## Records supplied
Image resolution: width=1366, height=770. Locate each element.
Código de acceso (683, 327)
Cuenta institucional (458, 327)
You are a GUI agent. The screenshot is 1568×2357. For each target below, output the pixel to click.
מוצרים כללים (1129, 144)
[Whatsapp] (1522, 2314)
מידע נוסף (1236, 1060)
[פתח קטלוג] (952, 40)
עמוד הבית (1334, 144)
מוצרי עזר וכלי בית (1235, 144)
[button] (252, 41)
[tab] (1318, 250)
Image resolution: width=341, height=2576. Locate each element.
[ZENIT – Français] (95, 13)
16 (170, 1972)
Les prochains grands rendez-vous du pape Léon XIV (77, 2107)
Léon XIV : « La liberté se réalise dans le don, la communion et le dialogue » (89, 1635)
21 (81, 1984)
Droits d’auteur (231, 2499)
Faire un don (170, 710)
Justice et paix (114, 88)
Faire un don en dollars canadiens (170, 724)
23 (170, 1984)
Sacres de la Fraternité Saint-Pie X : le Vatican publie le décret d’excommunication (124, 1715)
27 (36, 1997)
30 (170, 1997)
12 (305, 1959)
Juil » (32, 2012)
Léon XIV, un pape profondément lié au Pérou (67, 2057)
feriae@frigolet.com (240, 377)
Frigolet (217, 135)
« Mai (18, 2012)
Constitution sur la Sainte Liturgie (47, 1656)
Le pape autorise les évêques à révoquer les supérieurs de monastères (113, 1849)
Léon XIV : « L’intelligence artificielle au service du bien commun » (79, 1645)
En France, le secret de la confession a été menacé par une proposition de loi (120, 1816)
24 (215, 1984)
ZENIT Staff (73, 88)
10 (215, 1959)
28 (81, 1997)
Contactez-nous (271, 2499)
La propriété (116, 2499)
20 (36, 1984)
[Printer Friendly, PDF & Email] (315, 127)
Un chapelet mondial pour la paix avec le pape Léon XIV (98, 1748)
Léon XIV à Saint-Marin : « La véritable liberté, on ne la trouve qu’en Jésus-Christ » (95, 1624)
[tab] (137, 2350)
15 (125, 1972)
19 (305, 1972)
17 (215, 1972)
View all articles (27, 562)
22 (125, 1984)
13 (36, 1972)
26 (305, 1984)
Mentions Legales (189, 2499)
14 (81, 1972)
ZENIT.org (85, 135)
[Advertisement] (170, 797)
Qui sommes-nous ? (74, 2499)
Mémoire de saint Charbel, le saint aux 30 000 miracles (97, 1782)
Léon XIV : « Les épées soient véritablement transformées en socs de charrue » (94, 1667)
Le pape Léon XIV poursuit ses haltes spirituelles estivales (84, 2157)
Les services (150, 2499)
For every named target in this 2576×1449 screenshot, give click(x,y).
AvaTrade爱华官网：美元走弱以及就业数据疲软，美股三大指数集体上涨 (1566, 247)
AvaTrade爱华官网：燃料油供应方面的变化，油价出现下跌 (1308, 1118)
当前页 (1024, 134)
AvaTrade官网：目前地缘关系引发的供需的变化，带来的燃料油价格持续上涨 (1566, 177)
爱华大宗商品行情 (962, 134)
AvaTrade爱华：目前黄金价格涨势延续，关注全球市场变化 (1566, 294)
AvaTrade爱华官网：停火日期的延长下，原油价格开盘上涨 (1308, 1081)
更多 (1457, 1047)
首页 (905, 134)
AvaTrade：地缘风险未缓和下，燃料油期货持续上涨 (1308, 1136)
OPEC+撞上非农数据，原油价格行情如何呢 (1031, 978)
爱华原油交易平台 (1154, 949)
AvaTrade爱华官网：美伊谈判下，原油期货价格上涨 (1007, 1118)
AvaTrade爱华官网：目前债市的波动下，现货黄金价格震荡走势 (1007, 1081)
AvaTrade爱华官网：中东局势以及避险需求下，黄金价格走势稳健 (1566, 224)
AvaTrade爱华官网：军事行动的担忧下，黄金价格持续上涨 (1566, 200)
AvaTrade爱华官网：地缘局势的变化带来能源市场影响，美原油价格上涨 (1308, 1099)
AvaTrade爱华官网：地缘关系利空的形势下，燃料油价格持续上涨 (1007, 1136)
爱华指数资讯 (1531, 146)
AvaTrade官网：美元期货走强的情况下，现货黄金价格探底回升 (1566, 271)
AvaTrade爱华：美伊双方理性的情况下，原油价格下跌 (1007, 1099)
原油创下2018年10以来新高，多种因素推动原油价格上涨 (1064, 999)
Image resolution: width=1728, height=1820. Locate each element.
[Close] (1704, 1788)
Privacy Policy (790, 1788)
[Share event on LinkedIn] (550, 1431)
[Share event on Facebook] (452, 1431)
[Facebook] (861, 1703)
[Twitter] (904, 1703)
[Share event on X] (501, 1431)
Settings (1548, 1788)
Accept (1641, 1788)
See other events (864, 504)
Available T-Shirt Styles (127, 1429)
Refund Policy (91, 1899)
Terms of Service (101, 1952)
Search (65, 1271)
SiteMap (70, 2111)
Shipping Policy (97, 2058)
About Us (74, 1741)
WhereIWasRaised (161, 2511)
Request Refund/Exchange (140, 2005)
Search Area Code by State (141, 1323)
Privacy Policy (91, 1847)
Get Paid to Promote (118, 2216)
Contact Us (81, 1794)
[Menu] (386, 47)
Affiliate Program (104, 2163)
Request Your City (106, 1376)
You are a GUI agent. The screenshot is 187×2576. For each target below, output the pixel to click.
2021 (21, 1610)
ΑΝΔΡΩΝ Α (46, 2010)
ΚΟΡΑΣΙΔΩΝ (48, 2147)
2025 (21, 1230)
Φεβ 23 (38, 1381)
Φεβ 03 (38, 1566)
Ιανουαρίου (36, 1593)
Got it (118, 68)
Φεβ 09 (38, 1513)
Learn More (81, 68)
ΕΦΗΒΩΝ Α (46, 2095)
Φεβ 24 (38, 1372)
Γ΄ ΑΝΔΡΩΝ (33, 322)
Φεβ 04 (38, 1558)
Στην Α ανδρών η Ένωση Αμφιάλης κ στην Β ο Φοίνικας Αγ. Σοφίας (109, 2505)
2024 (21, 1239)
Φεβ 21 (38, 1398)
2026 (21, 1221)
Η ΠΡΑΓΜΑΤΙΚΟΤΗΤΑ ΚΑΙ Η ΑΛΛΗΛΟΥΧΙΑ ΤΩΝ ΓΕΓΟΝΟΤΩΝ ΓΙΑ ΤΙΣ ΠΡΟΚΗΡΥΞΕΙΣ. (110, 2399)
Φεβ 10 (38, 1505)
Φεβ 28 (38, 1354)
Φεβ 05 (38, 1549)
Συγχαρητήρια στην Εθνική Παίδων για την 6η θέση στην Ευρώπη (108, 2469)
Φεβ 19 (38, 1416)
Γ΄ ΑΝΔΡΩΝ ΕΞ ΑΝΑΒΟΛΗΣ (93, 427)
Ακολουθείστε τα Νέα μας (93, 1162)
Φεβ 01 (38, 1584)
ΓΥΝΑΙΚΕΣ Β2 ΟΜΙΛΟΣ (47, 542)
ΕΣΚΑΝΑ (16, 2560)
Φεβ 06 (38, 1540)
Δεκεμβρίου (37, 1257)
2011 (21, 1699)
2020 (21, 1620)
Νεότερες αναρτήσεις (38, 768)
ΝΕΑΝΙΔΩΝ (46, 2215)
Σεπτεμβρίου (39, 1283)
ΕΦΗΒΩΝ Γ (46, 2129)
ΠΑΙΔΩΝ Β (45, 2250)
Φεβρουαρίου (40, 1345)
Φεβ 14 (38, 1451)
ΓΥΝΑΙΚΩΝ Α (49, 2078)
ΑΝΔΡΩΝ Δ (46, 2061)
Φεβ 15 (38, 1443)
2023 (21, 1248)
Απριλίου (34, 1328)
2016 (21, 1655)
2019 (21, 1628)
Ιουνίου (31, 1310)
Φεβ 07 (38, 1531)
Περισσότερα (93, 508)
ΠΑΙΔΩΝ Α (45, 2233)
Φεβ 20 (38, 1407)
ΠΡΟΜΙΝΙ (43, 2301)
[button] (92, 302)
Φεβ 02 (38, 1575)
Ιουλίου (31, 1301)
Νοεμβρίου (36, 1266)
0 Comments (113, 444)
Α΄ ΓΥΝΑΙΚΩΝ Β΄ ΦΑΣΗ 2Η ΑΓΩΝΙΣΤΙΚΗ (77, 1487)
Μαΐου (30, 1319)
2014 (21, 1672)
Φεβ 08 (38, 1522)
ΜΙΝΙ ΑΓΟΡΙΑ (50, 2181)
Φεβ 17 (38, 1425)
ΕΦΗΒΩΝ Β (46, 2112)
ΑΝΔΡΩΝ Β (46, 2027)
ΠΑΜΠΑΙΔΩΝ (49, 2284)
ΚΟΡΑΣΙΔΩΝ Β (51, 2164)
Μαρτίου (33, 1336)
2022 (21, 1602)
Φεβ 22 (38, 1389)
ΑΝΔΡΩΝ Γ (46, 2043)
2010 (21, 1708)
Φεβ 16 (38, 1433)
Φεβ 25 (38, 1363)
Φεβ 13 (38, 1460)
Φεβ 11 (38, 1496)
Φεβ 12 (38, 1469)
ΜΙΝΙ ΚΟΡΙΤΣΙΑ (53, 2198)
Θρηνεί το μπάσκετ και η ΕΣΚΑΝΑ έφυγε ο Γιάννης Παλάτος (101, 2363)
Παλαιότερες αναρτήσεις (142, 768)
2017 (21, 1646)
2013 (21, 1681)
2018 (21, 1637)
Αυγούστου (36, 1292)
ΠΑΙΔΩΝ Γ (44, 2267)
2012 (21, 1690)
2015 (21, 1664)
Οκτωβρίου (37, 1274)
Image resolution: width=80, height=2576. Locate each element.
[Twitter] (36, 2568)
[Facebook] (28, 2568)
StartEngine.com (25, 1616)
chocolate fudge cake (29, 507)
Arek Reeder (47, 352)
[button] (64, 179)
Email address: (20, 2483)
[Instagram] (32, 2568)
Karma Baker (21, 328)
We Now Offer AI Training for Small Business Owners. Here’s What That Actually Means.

## Task description
Word for word, repeat the data from its first line through the line with "Constitution sur la", including both of those lines and no others.

## Solved exercise
Image resolution: width=1366, height=770. Locate each element.
Código de acceso (683, 327)
Cuenta institucional (458, 327)
You are a GUI agent. The screenshot is 1568×2357. For each target below, output the pixel to click.
מוצרים כללים (1129, 144)
[Whatsapp] (1522, 2314)
מידע נוסף (1236, 1060)
[פתח קטלוג] (952, 40)
עמוד הבית (1334, 144)
מוצרי עזר וכלי בית (1235, 144)
[button] (252, 41)
[tab] (1318, 250)
Image resolution: width=341, height=2576. Locate each element.
[ZENIT – Français] (95, 13)
16 (170, 1972)
Les prochains grands rendez-vous du pape Léon XIV (77, 2107)
Léon XIV : « La liberté se réalise dans le don, la communion et le dialogue » (89, 1635)
21 (81, 1984)
Droits d’auteur (231, 2499)
Faire un don (170, 710)
Justice et paix (114, 88)
Faire un don en dollars canadiens (170, 724)
23 (170, 1984)
Sacres de la Fraternité Saint-Pie X : le Vatican publie le décret d’excommunication (124, 1715)
27 (36, 1997)
30 (170, 1997)
12 (305, 1959)
Juil » (32, 2012)
Léon XIV, un pape profondément lié au Pérou (67, 2057)
feriae@frigolet.com (240, 377)
Frigolet (217, 135)
« Mai (18, 2012)
Constitution sur la Sainte Liturgie (47, 1656)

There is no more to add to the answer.